When Soviet archeologist left the pot on top of a table and went out for lunch, his cat came in and sniffed around. On his return, Chuchukin found the cat dead under the table and the jar lying on it’s side open.

Minute amounts of the powder found inside the pot were tested and found to contain some of the deadliest herbs known to mankind – aconite, hellebore, belladonna, thorn apple and hemlock. However, 86% by weight was an unknown element that later on proved to be highly toxic thallium, a substance that is now known as the “poisoner’s poison”, since it is colorless, odorless and tasteless.

The pot was rushed to the Kamera (Russian for ‘chamber’), a highly secretive facility within the Active Measures section of the KGB’s First Chief Directorate where research was ongoing to find a poison that could kill quickly and leave no trace. Kamera had begun work in 1921, under Lenin’s Cheka, the Soviet secret police agency which would later transform into the KGB, now known as the FSB.

The lab report on the ingredients of the powder was being prepared when one of the technicians, the man who had gathered up the spilled powder from the table, collapsed from a heart attack. Later on, a pinch the size of a pin head, when administered to an otherwise healthy Sevostlag gulag inmate who was serving a life sentence without parole, killed him within two minutes. An invasive forensic autopsy showed no signs other than that of a heart attack.
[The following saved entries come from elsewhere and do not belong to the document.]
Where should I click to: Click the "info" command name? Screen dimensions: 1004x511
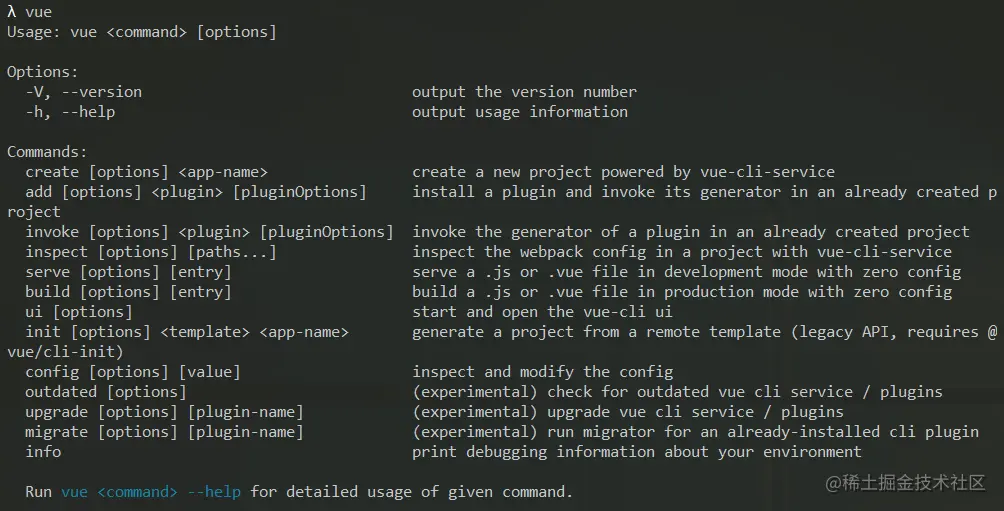click(x=43, y=452)
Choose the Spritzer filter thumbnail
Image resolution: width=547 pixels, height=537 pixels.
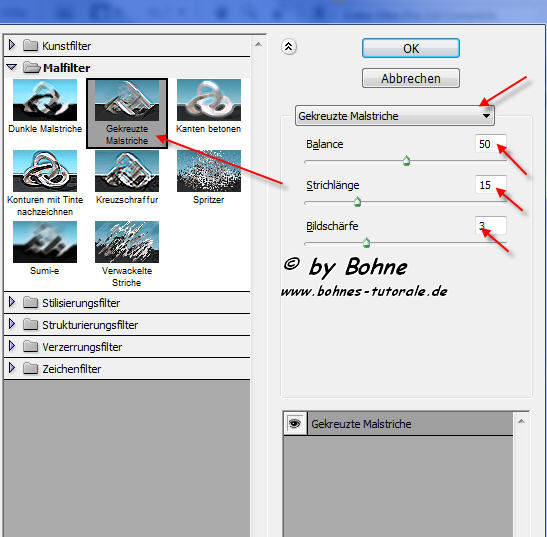(x=209, y=171)
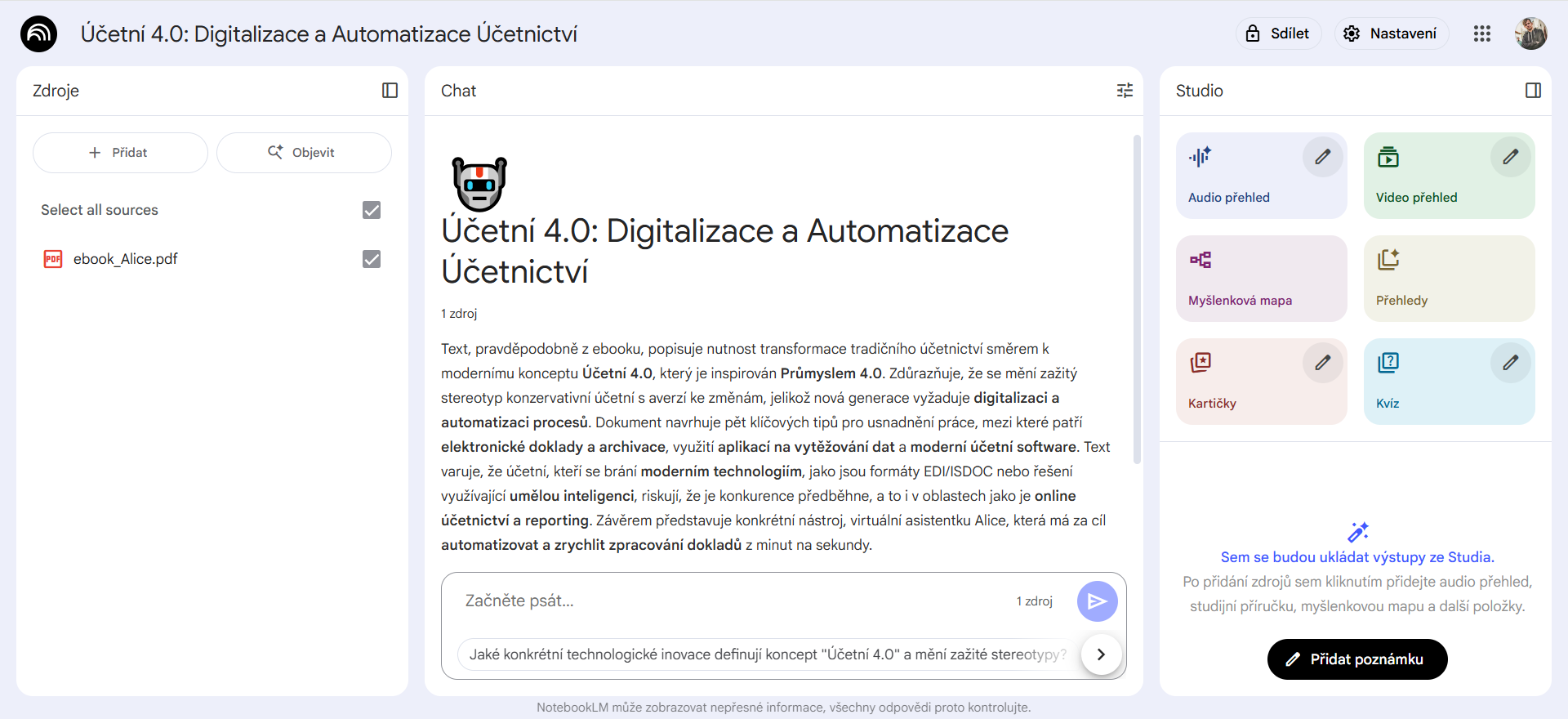The width and height of the screenshot is (1568, 719).
Task: Click Objevit to discover sources
Action: click(304, 153)
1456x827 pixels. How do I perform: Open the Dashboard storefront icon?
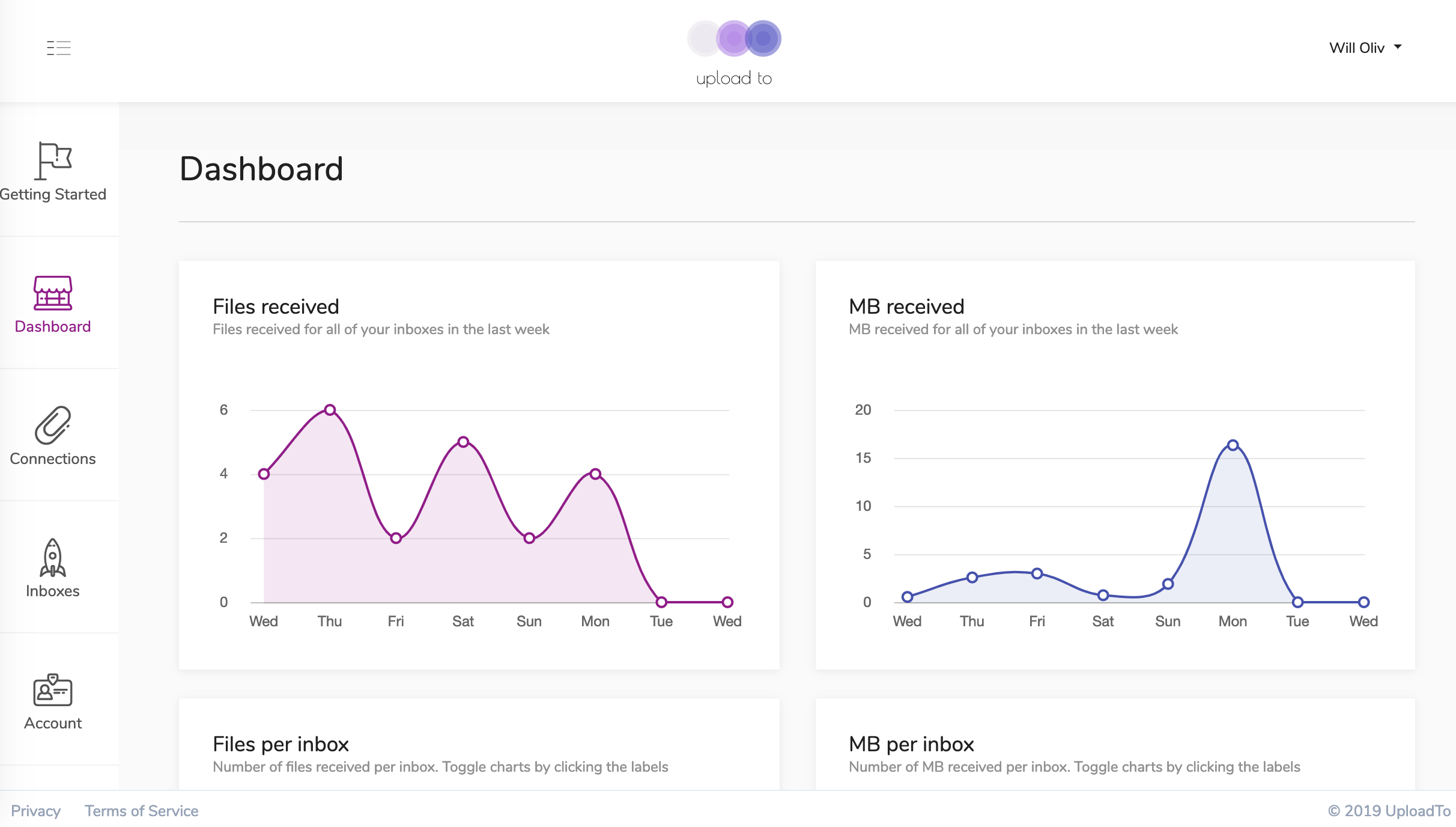[x=53, y=293]
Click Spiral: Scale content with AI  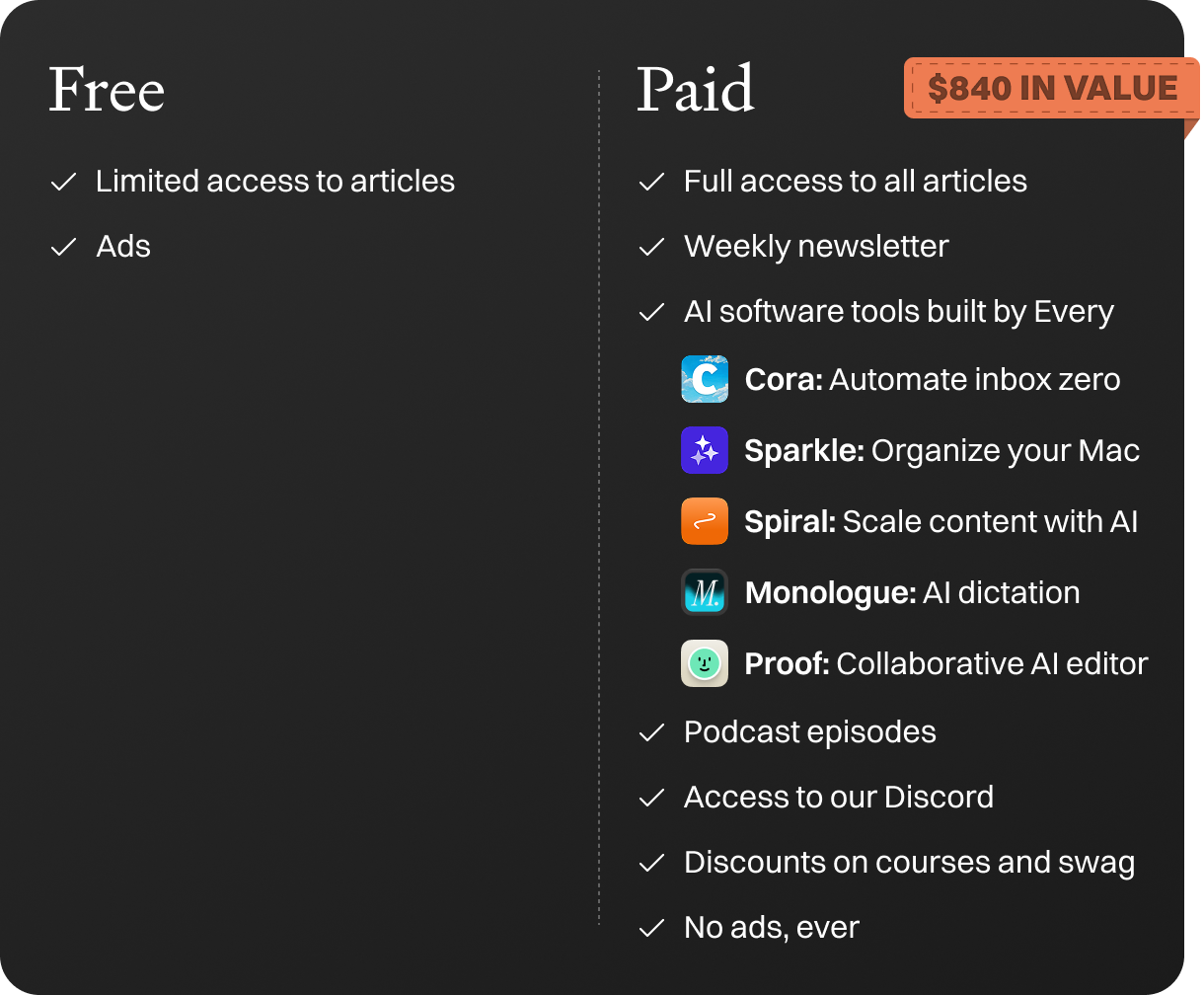[941, 522]
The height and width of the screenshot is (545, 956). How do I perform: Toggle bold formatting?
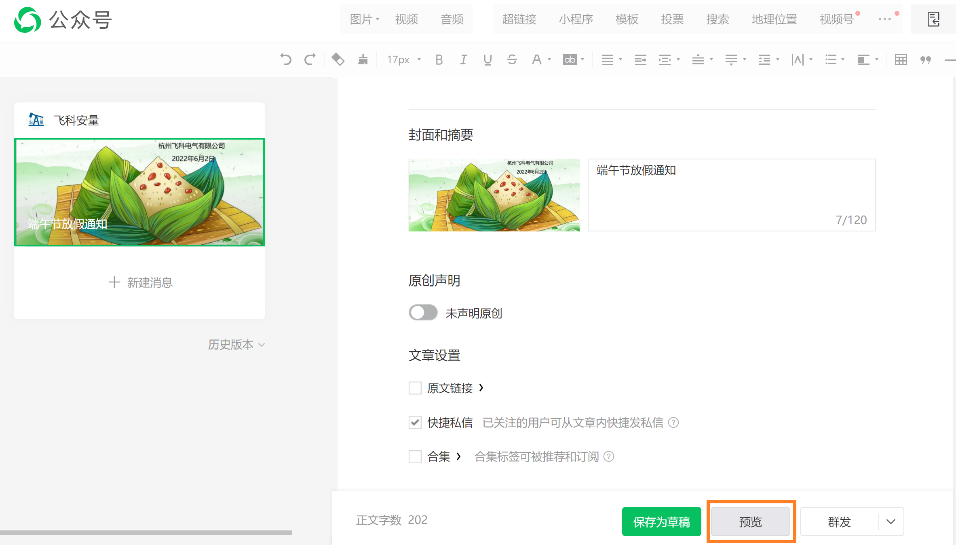439,60
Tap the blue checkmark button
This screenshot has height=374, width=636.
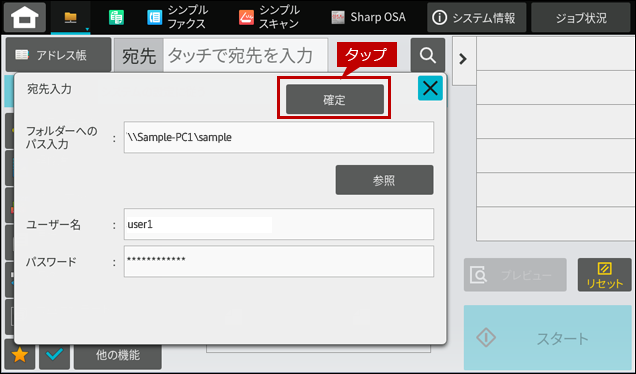pyautogui.click(x=54, y=355)
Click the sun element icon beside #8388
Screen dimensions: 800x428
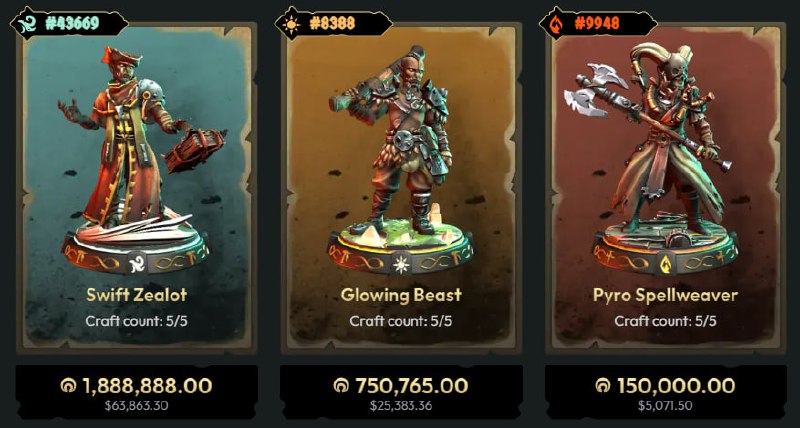(x=291, y=23)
That the contents of that little pot unearthed on the shore of the Black Sea were still potent after two milennia was testimony to Mithridates’ prowess as a toxicologist. Little could he have known though, that his ‘magic bullet’ would find use 2000 years later, at the Cheka-NKVD-KGB-FSB juggernaut, (who would then take it even further, to more exotic agents like Polonium-210).

As for Mithridates’ antidotes, Mithridatium is still available at apothecary outlets in present day Italy.